*DETALHES DO PROBLEMA*
Por favor, reproduza todos os registros abaixo substituindo "screenshot" por "screen capture" e mantendo todo o resto igual.

'''

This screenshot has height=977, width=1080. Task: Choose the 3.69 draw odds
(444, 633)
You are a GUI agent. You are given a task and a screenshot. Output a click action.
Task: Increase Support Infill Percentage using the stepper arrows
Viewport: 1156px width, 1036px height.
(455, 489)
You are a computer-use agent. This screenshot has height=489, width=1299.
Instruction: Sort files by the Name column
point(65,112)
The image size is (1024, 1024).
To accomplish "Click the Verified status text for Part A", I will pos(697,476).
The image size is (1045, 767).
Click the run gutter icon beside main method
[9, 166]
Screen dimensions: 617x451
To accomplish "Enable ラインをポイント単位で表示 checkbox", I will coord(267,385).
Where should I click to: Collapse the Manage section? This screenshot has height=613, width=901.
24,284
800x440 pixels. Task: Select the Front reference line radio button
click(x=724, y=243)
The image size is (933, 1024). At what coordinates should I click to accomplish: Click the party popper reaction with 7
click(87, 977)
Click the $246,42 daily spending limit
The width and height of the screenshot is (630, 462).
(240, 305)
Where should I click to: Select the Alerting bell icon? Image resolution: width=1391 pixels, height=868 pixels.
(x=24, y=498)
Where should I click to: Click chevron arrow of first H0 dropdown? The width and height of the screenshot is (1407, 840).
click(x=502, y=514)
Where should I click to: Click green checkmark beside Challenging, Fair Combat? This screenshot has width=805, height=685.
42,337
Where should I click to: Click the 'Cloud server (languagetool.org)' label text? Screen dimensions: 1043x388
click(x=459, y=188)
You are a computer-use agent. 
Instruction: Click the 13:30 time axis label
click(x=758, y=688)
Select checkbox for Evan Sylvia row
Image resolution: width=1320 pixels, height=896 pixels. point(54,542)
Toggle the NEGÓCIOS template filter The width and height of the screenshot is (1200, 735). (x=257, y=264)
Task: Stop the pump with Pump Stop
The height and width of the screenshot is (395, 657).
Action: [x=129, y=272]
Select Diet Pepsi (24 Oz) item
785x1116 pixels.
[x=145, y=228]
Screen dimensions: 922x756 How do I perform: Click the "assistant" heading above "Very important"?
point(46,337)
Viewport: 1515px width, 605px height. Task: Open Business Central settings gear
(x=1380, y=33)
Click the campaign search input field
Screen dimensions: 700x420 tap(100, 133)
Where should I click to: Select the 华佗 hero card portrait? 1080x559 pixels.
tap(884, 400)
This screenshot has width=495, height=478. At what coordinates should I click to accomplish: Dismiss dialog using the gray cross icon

'''

*RESPOSTA AO PROBLEMA*
This screen capture has height=977, width=1080. Task: Choose the 3.69 draw odds
(444, 633)
You are a GUI agent. You are given a task and a screen capture. Output a click action.
Task: Increase Support Infill Percentage using the stepper arrows
Viewport: 1156px width, 1036px height.
(455, 489)
You are a computer-use agent. This screen capture has height=489, width=1299.
Instruction: Sort files by the Name column
point(65,112)
The image size is (1024, 1024).
To accomplish "Click the Verified status text for Part A", I will pos(697,476).
The image size is (1045, 767).
Click the run gutter icon beside main method
[9, 166]
Screen dimensions: 617x451
To accomplish "Enable ラインをポイント単位で表示 checkbox", I will coord(267,385).
Where should I click to: Collapse the Manage section? This screen capture has height=613, width=901.
24,284
800x440 pixels. Task: Select the Front reference line radio button
click(x=724, y=243)
The image size is (933, 1024). At what coordinates should I click to accomplish: Click the party popper reaction with 7
click(87, 977)
Click the $246,42 daily spending limit
The width and height of the screen capture is (630, 462).
(240, 305)
Where should I click to: Select the Alerting bell icon? Image resolution: width=1391 pixels, height=868 pixels.
(x=24, y=498)
Where should I click to: Click chevron arrow of first H0 dropdown? The width and height of the screen capture is (1407, 840).
click(x=502, y=514)
Where should I click to: Click green checkmark beside Challenging, Fair Combat? This screen capture has width=805, height=685.
42,337
Where should I click to: Click the 'Cloud server (languagetool.org)' label text? Screen dimensions: 1043x388
click(x=459, y=188)
You are a computer-use agent. 
Instruction: Click the 13:30 time axis label
click(x=758, y=688)
Select checkbox for Evan Sylvia row
Image resolution: width=1320 pixels, height=896 pixels. point(54,542)
Toggle the NEGÓCIOS template filter The width and height of the screen capture is (1200, 735). (x=257, y=264)
Task: Stop the pump with Pump Stop
The height and width of the screen capture is (395, 657).
Action: [x=129, y=272]
Select Diet Pepsi (24 Oz) item
785x1116 pixels.
[x=145, y=228]
Screen dimensions: 922x756 How do I perform: Click the "assistant" heading above "Very important"?
point(46,337)
Viewport: 1515px width, 605px height. Task: Open Business Central settings gear
(x=1380, y=33)
Click the campaign search input field
Screen dimensions: 700x420 tap(100, 133)
Where should I click to: Select the 华佗 hero card portrait? 1080x559 pixels.
tap(884, 400)
This screen capture has width=495, height=478. At what coordinates should I click to accomplish: Dismiss dialog using the gray cross icon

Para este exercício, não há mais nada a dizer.